DAMARES MEDINA- Advogada
Eram 7h30 da manhã, em Samambaia, DF, quando policiais ajudaram seu Geraldino a socorrer a nora, Rose, praticamente inconsciente, após ter sido espancada pelo companheiro. Após uma noite inteira de bebedeira, José voltou para casa embriagado e começou a socar e a chutar Rose repetidamente. Não satisfeito, pegou um pedaço de pau e bateu por várias vezes na cabeça de Rose, que gritava por socorro.
Esse é o depoimento que seu Geraldino prestou contra o próprio filho, na 33ª DP. Enquanto tentava impedir que Rose continuasse a ser brutalmente espancada, seu Geraldino ouviu de José: “Ó veio, se você for na delegacia, quando eu voltar, eu te mato”. Ele tinha motivos para acreditar na ameaça do filho. Poucos meses antes, José tinha espancado o pai e lhe quebrado a perna, o que resultara em cirurgia para a fixação de seis pinos. As mesmas ameaças eram repetidas vezes direcionadas a Rose, para quem José sempre dizia: “Se você der parte de mim, eu te mato quando sair da cadeia”.
Esses são os fatos subjacentes ao processo no qual o Superior Tribunal de Justiça (STJ) decidiu que a ação penal decorrente de lesões corporais leves está condicionada à representação da vítima. Ainda que o delito seja cometido contra a mulher, no contexto da violência doméstica.
A decisão servirá de moldura interpretativa para diversos casos similares que tinham sido suspensos no aguardo da diretriz do STJ. Agora, todos eles serão processados apenas se a mulher vitimada oferecer a competente representação. Caso contrário, a punibilidade do agressor estará extinta.

O que se pede:
1. No texto sobre a decisão do STJ, em que delegacia seu Geraldino prestou depoimento contra o próprio filho?
2. Continue o texto sobre a decisão do STJ a partir do ponto em que ele termina.

Itens fornecidos:
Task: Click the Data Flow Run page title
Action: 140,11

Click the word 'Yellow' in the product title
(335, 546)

--

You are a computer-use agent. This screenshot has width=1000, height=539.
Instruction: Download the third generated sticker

Respostas dos exercícios:
1. Na 33ª DP.

2.
O STJ deve fixar a melhor interpretação da lei federal, no caso, a Lei Maria da Penha, cujo nome é emprestado da biofarmacêutica Maria da Penha Maia Fernandes. Assim como Rose, Maria da Penha foi agredida pelo então marido, que tentou matá-la por duas vezes: a primeira com um tiro, simulando um assalto; a segunda, por eletrocutação.
As similaridades cessam por aqui. Enquanto Maria da Penha mobilizou a sociedade em torno da aprovação de uma lei que pudesse proteger mulheres como ela, Rose – que é praticamente analfabeta, do lar e não possui sequer registro de identidade – não ofereceu a representação contra o agressor. E não o fez porque nem sequer sabia o que era uma representação e que, sem ela, o seu agressor ficaria impune.
Rose e Maria da Penha pertencem a mundos separados por um abismo socioeconomico, mas que se encontram em uma triste inflexão. Ambas foram vítimas do mesmo crime: a violência diurtunamente perpetrada contra as mulheres na intimidade do que deveria ser o mais sagrado, o lar.
A Lei Maria da Penha pretendeu proteger as mulheres vitimadas. Contudo, a partir do entendimento do STJ, somente a mulher poderá avaliar a conveniência de iniciar, ou não, um procedimento contra o membro da família que a espancou. Nesse ponto, surge a primeira pergunta: dos bens jurídicos a serem tutelados, qual o mais importante: a integridade física da mulher violentada no lar ou a suposta conveniência para avaliar se quer ou não representar contra o agressor?
A opinião pública se mobilizou em torno do tema. Para a Defensoria Pública, que defendeu José e a condicionalidade da ação penal, valorizar a mulher vítima de violência doméstica é dar a ela proteção, assistência, voz e possibilidade de enfrentar e entender seus conflitos. Mas como a extinção da punibilidade de José pode ajudar Rose a entender por que ele a espancou? A quem, de fato, a condicionalidade da ação penal protege: à mulher espancada ou ao marido agressor?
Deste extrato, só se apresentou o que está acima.